Housing professionals can do a better job helping Hispanics and other interested first-time buyers understand their options with outreach. Community banks and credit unions that have homeownership programs that take consumers through the homebuying process from the very beginning to the very end are especially helpful, notes Astrada.

“They actively go out into the community and offer workshops and professional development opportunities—proactive steps that any lender can make, not only to drive homeownership but also to cultivate positive relationships with the Hispanic community and long-term customers.”

How Freddie Mac Can Help

There are a host of products and resources in the marketplace for lenders to help serve consumers, but now may be the time to step out of comfort zones. “We find that people tend to have one go-to product—and try to find consumers that fit into that box,” says Danny Gardner, senior vice president of Single-Family Affordable Lending & Access to Credit at Freddie Mac. But there are other resources lenders may want to consider, including:

  • Home Possible® Mortgage, which provide lenders with low down payment options—as low as 3% down for qualified borrowers.
  • Loan Product Advisor®, Freddie Mac’s automated underwriting service that offers automated assessments for borrowers who do not have a credit score.
  • A partnership with LoanBeam, which helps lenders reach more self-employed borrowers.
  • MyHome by Freddie Mac®, a consumer-focused resource center featuring tools, resources, and information on renting, purchasing and owning a home.
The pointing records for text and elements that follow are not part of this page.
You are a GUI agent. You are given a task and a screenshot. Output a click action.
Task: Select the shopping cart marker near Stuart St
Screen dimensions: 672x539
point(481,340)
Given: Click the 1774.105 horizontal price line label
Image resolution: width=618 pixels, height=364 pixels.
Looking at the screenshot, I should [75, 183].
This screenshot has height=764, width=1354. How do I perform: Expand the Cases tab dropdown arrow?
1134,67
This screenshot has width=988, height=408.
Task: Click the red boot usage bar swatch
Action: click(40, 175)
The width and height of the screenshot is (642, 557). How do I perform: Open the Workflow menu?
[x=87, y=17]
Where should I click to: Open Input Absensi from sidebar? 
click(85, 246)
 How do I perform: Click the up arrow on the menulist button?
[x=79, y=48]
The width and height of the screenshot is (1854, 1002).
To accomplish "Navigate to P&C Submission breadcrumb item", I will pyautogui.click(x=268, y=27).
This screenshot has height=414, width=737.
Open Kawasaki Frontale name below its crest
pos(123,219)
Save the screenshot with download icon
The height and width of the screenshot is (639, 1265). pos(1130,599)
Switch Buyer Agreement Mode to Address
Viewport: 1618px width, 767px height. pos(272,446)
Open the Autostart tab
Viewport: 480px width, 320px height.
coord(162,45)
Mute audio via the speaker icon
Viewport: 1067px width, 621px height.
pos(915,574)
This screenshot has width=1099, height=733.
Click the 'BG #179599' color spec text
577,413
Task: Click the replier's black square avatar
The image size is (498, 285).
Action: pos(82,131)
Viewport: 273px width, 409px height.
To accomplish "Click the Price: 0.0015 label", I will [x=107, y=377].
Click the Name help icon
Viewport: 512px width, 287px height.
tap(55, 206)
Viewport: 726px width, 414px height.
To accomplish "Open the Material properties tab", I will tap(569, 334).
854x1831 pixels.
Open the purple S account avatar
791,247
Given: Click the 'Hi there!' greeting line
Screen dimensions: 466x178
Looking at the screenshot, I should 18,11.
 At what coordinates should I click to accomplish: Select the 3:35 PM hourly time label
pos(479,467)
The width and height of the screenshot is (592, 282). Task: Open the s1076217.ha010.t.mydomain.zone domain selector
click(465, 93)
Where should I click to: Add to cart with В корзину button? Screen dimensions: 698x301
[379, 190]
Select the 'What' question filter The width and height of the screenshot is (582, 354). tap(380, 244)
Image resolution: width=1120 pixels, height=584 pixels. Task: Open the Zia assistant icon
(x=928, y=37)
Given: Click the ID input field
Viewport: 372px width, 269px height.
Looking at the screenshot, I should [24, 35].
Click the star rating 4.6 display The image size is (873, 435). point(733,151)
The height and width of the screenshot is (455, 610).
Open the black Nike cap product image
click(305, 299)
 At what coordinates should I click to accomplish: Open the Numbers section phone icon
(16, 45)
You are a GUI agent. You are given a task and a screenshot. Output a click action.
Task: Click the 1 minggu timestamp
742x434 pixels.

“At MyHome you can find CreditSmart®, an award-winning financial literacy program designed to meet the needs of a diverse set of consumers,” Gardner says. Developed in partnership with civil rights organizations, diverse and inclusive real estate organizations, leading experts on homebuyer education, HUD-approved counseling organizations and the like, CreditSmart is a free, web-based tutorial available in both English and Spanish.